▶ [Exercise]: Omitting all pictures, copy word for word the lines from the line containing "The width and" through the final line of the entries.

<<<<

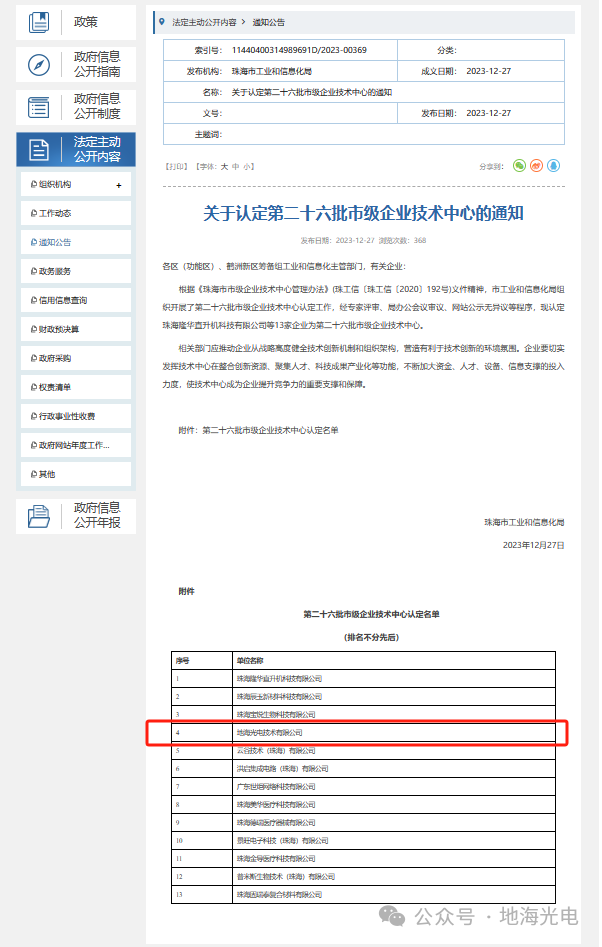The image size is (602, 947).
Task: Share article via blue QQ icon
Action: tap(553, 165)
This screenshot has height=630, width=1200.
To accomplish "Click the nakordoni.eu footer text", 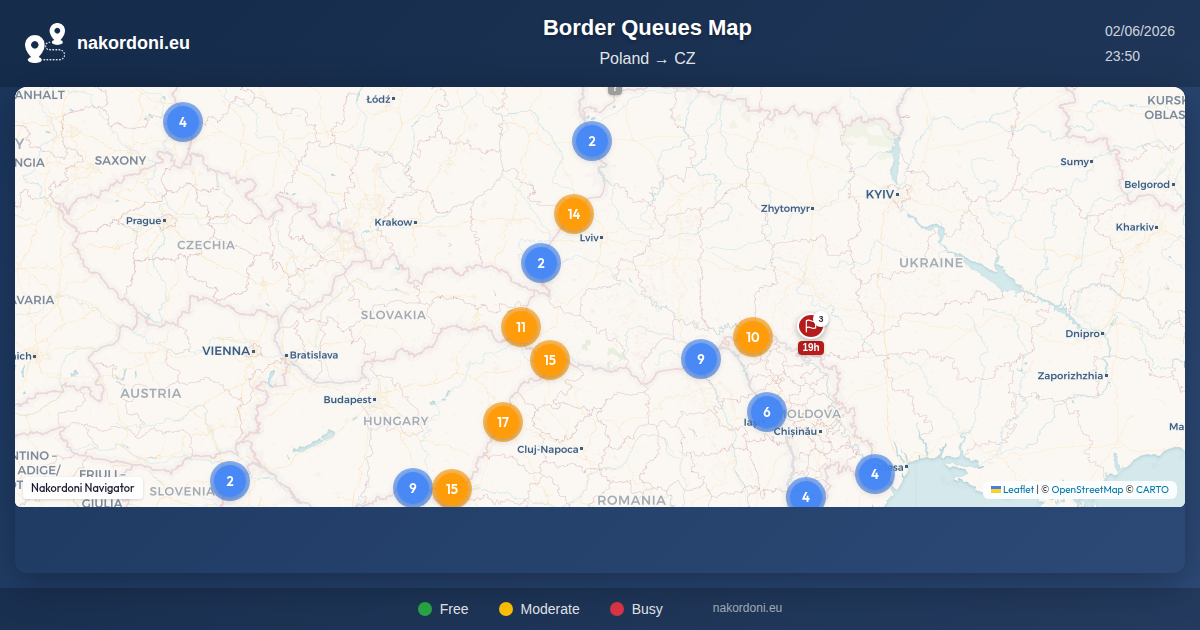I will point(747,608).
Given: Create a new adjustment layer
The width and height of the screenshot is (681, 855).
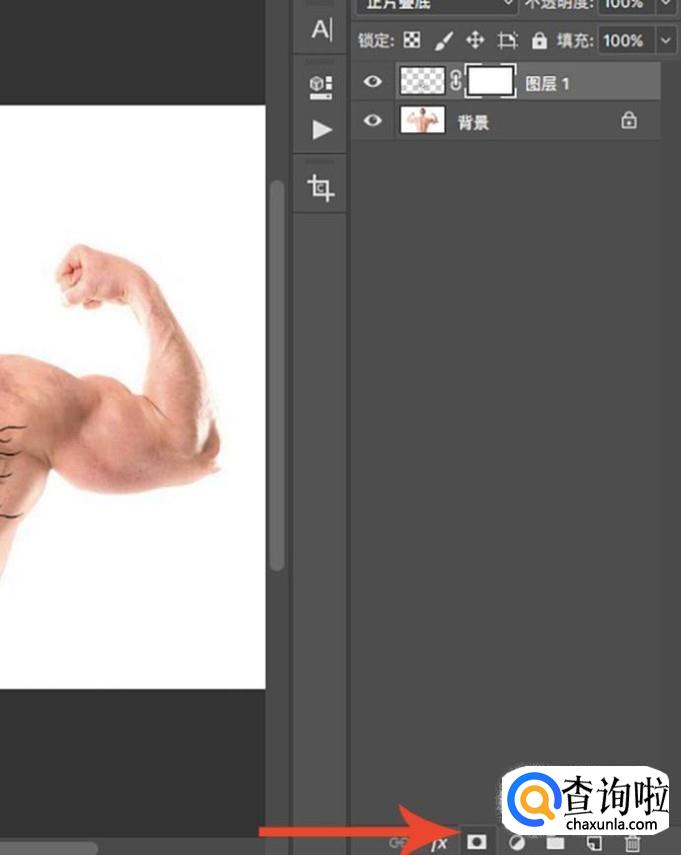Looking at the screenshot, I should click(x=517, y=844).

>>>>

▶ [Result of this task]:
The width and height of the screenshot is (681, 855).
Looking at the screenshot, I should click(x=517, y=844).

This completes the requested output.